Your Role as Machine Learning Engineer
What makes this role stand out:
- You’re closest to the models and AI itself, building ML/LLM pipelines, integrating, and optimizing models.
- You have a background in deep learning, NLP, or CV, and today you’re hands-on with GenAI and LLMs.
- You know techniques like fine-tuning, prompting, quantization, and LoRA and you understand how models work and how to adapt them for production.
Why it’s worth it:
- You’ll dive into the hottest areas of AI: LLMs, agentic frameworks, RAG, inference optimization, and fine-tuning.
- Projects aren’t just PoCs, the models you build go into production and reach real users.
- You won’t be boxed into “just ML” you’ll collaborate with Data Scientists, Software Engineers, and MLOps to deliver end-to-end solutions.
A few project examples:
- Training multimodal LLMs for drug discovery.
- Building AI voicebots that double conversion rates.
- Creating a GenAI solution for a leading US legal company together with the OpenAI team.
- Running GenAI on edge devices with cloud-level performance.
All of this in a setup that feels like an AI-driven software house: remote-first, flexible, and packed with specialists who are open to sharing knowledge and experimenting with the newest tech.
The ideal candidate:
- Has 4–5+ years of experience in ML engineering and working with models in production environments.

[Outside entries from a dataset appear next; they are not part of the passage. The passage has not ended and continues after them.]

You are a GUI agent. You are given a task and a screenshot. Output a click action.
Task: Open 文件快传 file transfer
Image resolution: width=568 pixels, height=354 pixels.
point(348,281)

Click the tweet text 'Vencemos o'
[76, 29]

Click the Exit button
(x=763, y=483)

- Brings hands-on expertise with Large Language Models (LLMs) and Generative AI, including integration and inference optimization (latency, cost, scalability).

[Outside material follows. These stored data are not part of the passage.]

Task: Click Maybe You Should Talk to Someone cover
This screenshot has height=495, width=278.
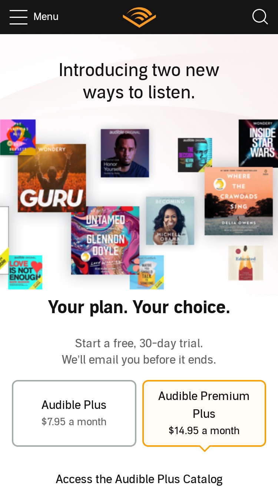Action: pos(147,272)
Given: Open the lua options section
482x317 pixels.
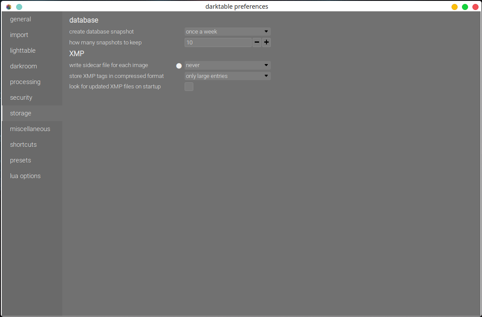Looking at the screenshot, I should tap(25, 176).
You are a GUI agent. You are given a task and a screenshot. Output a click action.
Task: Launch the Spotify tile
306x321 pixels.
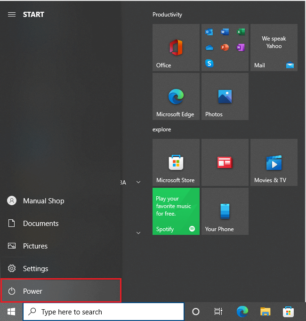tap(176, 211)
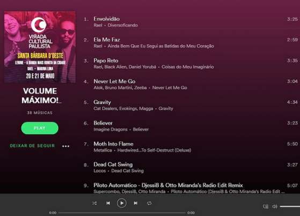Select the track Envolvidão
The width and height of the screenshot is (300, 216).
192,22
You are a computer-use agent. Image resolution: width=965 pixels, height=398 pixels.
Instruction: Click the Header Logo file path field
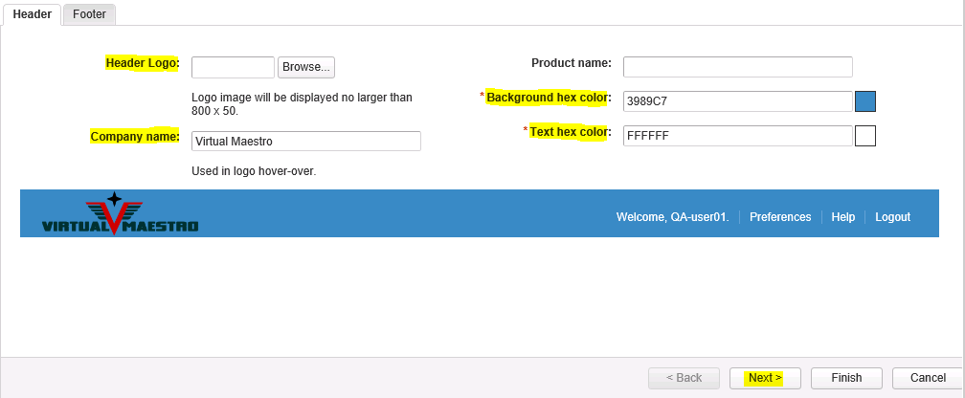point(233,67)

- Is familiar with frameworks and tools for building and orchestrating LLM pipelines (LangChain, LlamaIndex, RAG, agent frameworks).
- Can design and implement end-to-end ML/LLM pipelines, from data preparation and training/fine-tuning to production-grade APIs.

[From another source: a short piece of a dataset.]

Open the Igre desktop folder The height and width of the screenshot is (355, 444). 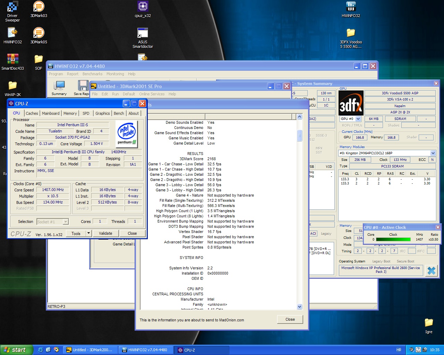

- Has experience with cloud platforms (AWS, GCP, Azure) and their AI/ML services (e.g., SageMaker, Vertex AI, Azure ML).
- Has worked with SQL, NoSQL, and vector databases (Pinecone, FAISS, Weaviate).
- Is fluent in Python and experienced with ML frameworks (PyTorch, TensorFlow, Hugging Face).
- Knows how to deploy and monitor models (MLOps: CI/CD for models, logging, observability, quality monitoring).
- Communicates clearly and can collaborate effectively with both Data Scientists and product/client teams.
- Bonus: experience in prompt engineering and building simple AI user interfaces (Streamlit, Gradio).